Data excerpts
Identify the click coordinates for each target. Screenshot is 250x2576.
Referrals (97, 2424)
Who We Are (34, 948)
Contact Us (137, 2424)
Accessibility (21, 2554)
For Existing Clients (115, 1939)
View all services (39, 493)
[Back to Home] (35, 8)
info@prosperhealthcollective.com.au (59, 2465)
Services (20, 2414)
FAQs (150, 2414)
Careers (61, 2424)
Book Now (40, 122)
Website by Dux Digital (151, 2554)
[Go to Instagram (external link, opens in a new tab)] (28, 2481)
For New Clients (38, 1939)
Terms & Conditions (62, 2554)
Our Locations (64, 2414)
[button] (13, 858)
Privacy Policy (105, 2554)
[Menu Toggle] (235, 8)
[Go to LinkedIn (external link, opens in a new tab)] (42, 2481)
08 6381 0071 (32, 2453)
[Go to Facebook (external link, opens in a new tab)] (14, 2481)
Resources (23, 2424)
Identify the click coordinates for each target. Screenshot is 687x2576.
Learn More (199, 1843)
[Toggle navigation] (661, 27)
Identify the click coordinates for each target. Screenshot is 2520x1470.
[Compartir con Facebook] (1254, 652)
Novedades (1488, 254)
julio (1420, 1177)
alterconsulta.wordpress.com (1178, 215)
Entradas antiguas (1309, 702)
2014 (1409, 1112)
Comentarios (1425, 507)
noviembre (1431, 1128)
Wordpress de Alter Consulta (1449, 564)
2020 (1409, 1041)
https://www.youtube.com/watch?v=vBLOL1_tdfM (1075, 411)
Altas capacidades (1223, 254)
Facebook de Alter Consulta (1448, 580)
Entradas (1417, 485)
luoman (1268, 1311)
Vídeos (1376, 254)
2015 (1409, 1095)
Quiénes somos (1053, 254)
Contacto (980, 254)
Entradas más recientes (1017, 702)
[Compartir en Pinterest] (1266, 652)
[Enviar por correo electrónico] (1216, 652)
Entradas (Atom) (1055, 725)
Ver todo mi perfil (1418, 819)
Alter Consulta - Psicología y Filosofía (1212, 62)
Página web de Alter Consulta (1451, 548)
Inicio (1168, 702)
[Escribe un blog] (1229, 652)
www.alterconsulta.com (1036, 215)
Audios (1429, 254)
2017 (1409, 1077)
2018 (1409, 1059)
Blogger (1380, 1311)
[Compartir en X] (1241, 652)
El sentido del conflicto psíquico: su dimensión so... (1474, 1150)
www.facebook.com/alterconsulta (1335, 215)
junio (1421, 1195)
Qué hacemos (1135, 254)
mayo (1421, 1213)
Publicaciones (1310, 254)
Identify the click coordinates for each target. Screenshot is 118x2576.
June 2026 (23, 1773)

- THE TASK:
Print all the entries exactly as written.

- ANSWER BOX:
Identify the click coordinates for each target. Screenshot is 250x2576.
Referrals (97, 2424)
Who We Are (34, 948)
Contact Us (137, 2424)
Accessibility (21, 2554)
For Existing Clients (115, 1939)
View all services (39, 493)
[Back to Home] (35, 8)
info@prosperhealthcollective.com.au (59, 2465)
Services (20, 2414)
FAQs (150, 2414)
Careers (61, 2424)
Book Now (40, 122)
Website by Dux Digital (151, 2554)
[Go to Instagram (external link, opens in a new tab)] (28, 2481)
For New Clients (38, 1939)
Terms & Conditions (62, 2554)
Our Locations (64, 2414)
[button] (13, 858)
Privacy Policy (105, 2554)
[Menu Toggle] (235, 8)
[Go to LinkedIn (external link, opens in a new tab)] (42, 2481)
08 6381 0071 (32, 2453)
[Go to Facebook (external link, opens in a new tab)] (14, 2481)
Resources (23, 2424)
Identify the click coordinates for each target. Screenshot is 687x2576.
Learn More (199, 1843)
[Toggle navigation] (661, 27)
Identify the click coordinates for each target. Screenshot is 2520x1470.
[Compartir con Facebook] (1254, 652)
Novedades (1488, 254)
julio (1420, 1177)
alterconsulta.wordpress.com (1178, 215)
Entradas antiguas (1309, 702)
2014 (1409, 1112)
Comentarios (1425, 507)
noviembre (1431, 1128)
Wordpress de Alter Consulta (1449, 564)
2020 (1409, 1041)
https://www.youtube.com/watch?v=vBLOL1_tdfM (1075, 411)
Altas capacidades (1223, 254)
Facebook de Alter Consulta (1448, 580)
Entradas (1417, 485)
luoman (1268, 1311)
Vídeos (1376, 254)
2015 (1409, 1095)
Quiénes somos (1053, 254)
Contacto (980, 254)
Entradas más recientes (1017, 702)
[Compartir en Pinterest] (1266, 652)
[Enviar por correo electrónico] (1216, 652)
Entradas (Atom) (1055, 725)
Ver todo mi perfil (1418, 819)
Alter Consulta - Psicología y Filosofía (1212, 62)
Página web de Alter Consulta (1451, 548)
Inicio (1168, 702)
[Escribe un blog] (1229, 652)
www.alterconsulta.com (1036, 215)
Audios (1429, 254)
2017 (1409, 1077)
2018 (1409, 1059)
Blogger (1380, 1311)
[Compartir en X] (1241, 652)
El sentido del conflicto psíquico: su dimensión so... (1474, 1150)
www.facebook.com/alterconsulta (1335, 215)
junio (1421, 1195)
Qué hacemos (1135, 254)
mayo (1421, 1213)
Publicaciones (1310, 254)
Identify the click coordinates for each target. Screenshot is 118x2576.
June 2026 (23, 1773)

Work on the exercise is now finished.